The value of this parameter must be a positive number. The minimum value is one and the maximum value is 65535.

Usage

Use the PARTITION BY clause to improve the performance of complex projects by automatically splitting inputs for a delta stream, stream, window, or module into a specified number of parallel instances. Add this clause within a CCL statement such as CREATE DELTA STREAM, CREATE STREAM, CREATE WINDOW, or LOAD MODULE. Specify the partitioning degree, elements to be partitioned, and a partitioning function.

The partitioning degree is the natural number of parallel instances you wish to create for a given element (delta stream, stream, window, or module). As an alternative to specifying the partitioning degree as a constant, you can specify it using an integer parameter with an optional default value. You can then provide the actual value for the parameter in the CCR project configuration file.

The partitioning function is effectively a demultiplexer which determines the target parallel instances for a given partitioning key. There are three valid types of partition functions: ROUNDROBIN, HASH, and CUSTOM. Choose a type based on the calculations you are performing on the input data. For example, ROUNDROBIN is sufficient for stateless operations like simple filters, but not for aggregation as this would produce differing results. HASH is necessary for grouping records together, but grouping may not evenly distribute the data across instances.

When using the PARTITION BY clause, partition at least one input stream of the corresponding element by specifying a partitioning function. In the case that an element accepts multiple input streams and some of these input streams do not have a partitioning function defined, those streams are broadcast to all parallel instances.

The CUSTOM partitioning function is defined as an inline function which does not take any parameters. This function creates an implicit global parameter called <targetName>_partitions where <targetName> represents the name of the current element you are partitioning and partitions is a fixed part of the parameter name. For example, if you are partitioning an output window called maxPriceW, use maxPriceW_partitions as the global parameter name.

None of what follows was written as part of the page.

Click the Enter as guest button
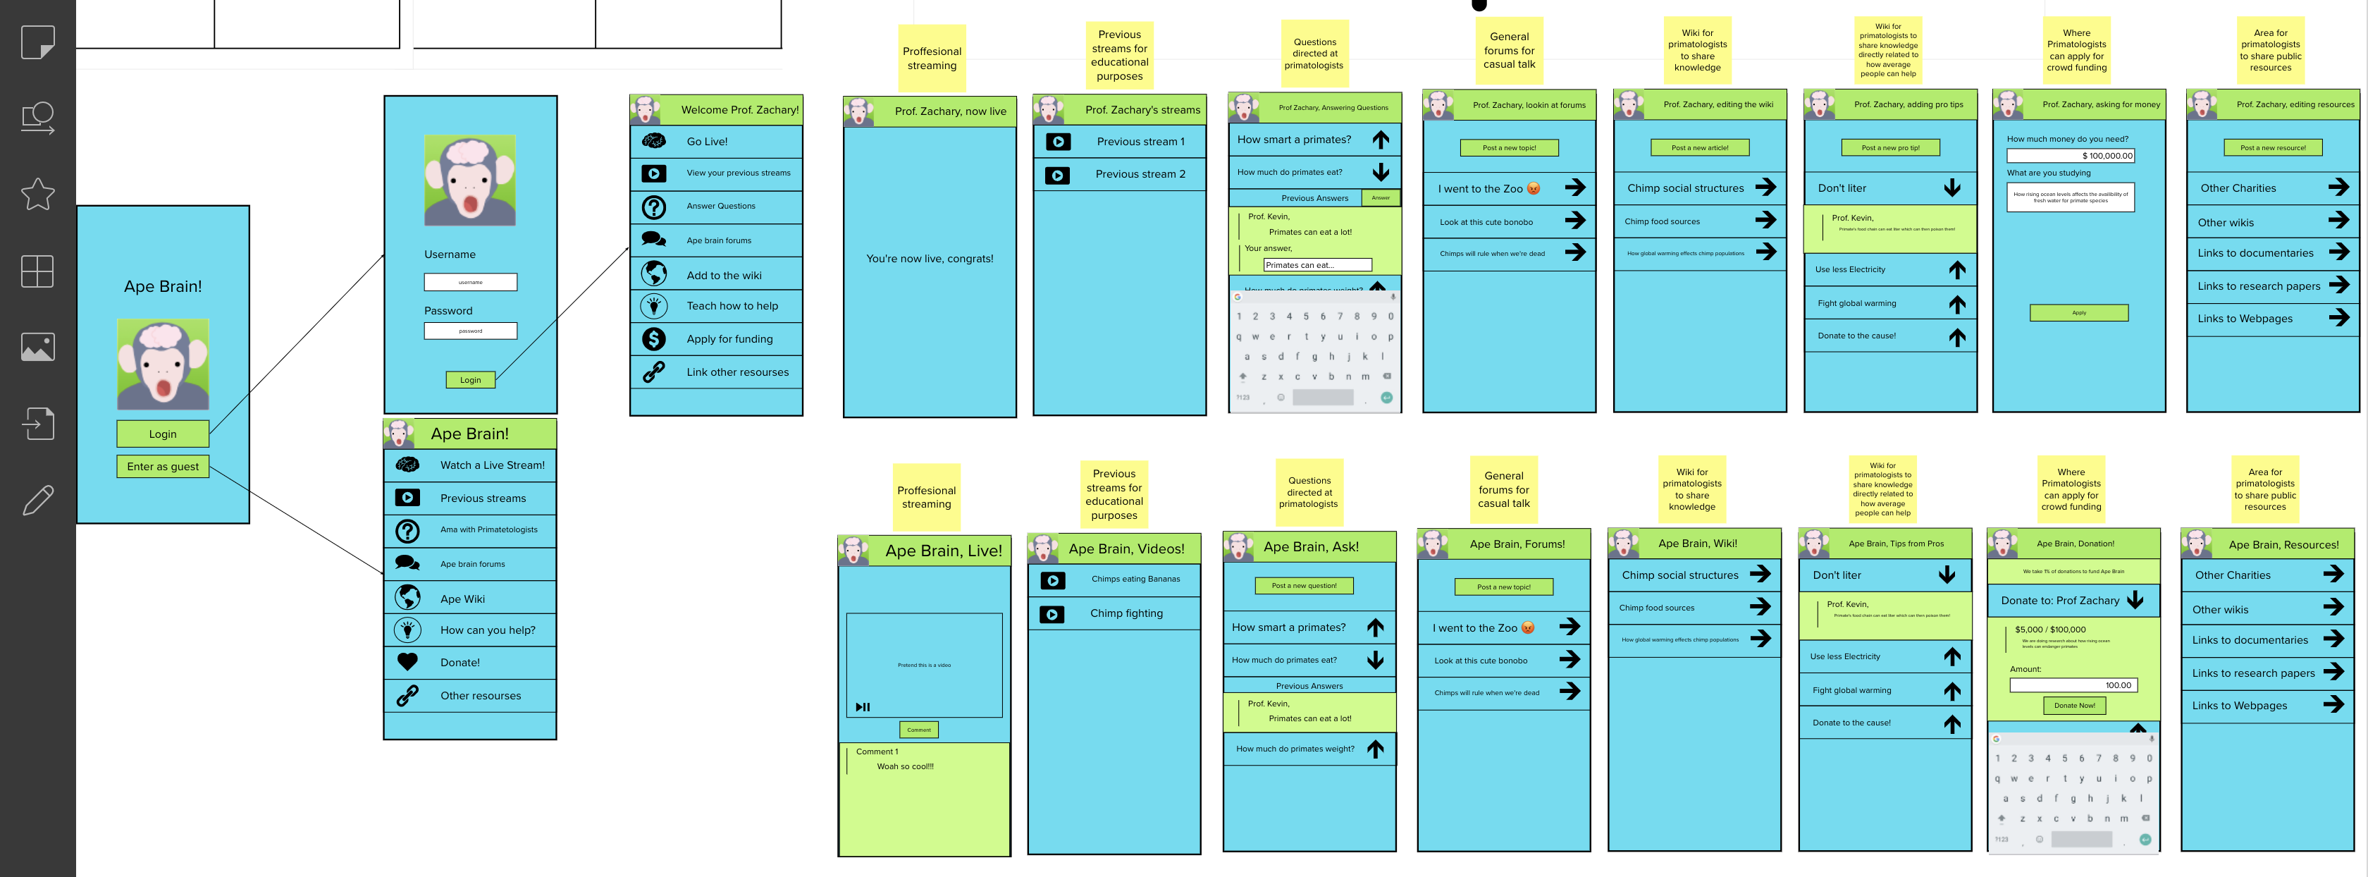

The value of this parameter is equal to the number of partitions.
create input stream priceW schema (isin string, price money(2));

create output window maxPriceW schema (isin string, maxPrice money(2)) 
primary key deduced 
keep 5 minutes 
PARTITION by priceW 
{
     integer hashValue := ascii(substr(priceW.isin,1,1));
     return hashValue % maxPriceW_partitions;	
}
PARTITIONS 2 
as
SELECT upper(left(priceW.isin,1)) isin, max(priceW.price) maxPrice 
FROM priceW group by upper(left(priceW.isin,1));
Do not explicitly provide a runtime value for this parameter. To ensure uniqueness, the compiler throws an error if you create a global variable by the same name.

The CUSTOM partitioning function returns an integer which determines the parallel instance that should receive a given event (row). A modulo operation applies to this result, which ensures that the returned instance number is greater than or equal to zero and is less than the number of available instances. This prevents runtime errors. For example, if you create three partitions, those partitions will have the IDs 0, 1, and 2.

Note: If you do not specify a return statement,.Event Stream Processor automatically adds a return null statetement to the end of the partitioning logic to ensure that the custom partitioning logic always has a return value. Input records that the custom partitioning logic evaluates to null are logged as bad records at runtime, and the ESP Server gives a warning message.

Ordering of Partitioned Results

Note that for the same input data the output of partitioned elements may differ from the output of a non-partitioned element. This is caused by the fact that:
  • operating systems schedule threads in a non-deterministic way, and
  • parallel execution of instances using multiple operating system threads introduces indeterminism, and
  • to maximize the throughput of the partitioned element, no explicit synchronization between parallel instances takes place
The stream partitions which are instantiated by the ESP Server at runtime are local and cannot be subscribed or published to. However, these streams are visible in Studio so you can view their utilization and adjust the partition count accordingly.

Restrictions

You cannot apply the PARTITION BY clause to these elements: inputs, splitters, unions, reference streams, and adapters. Doing so results in a syntax error. However, you can partition these elements within a module that you are partitioning.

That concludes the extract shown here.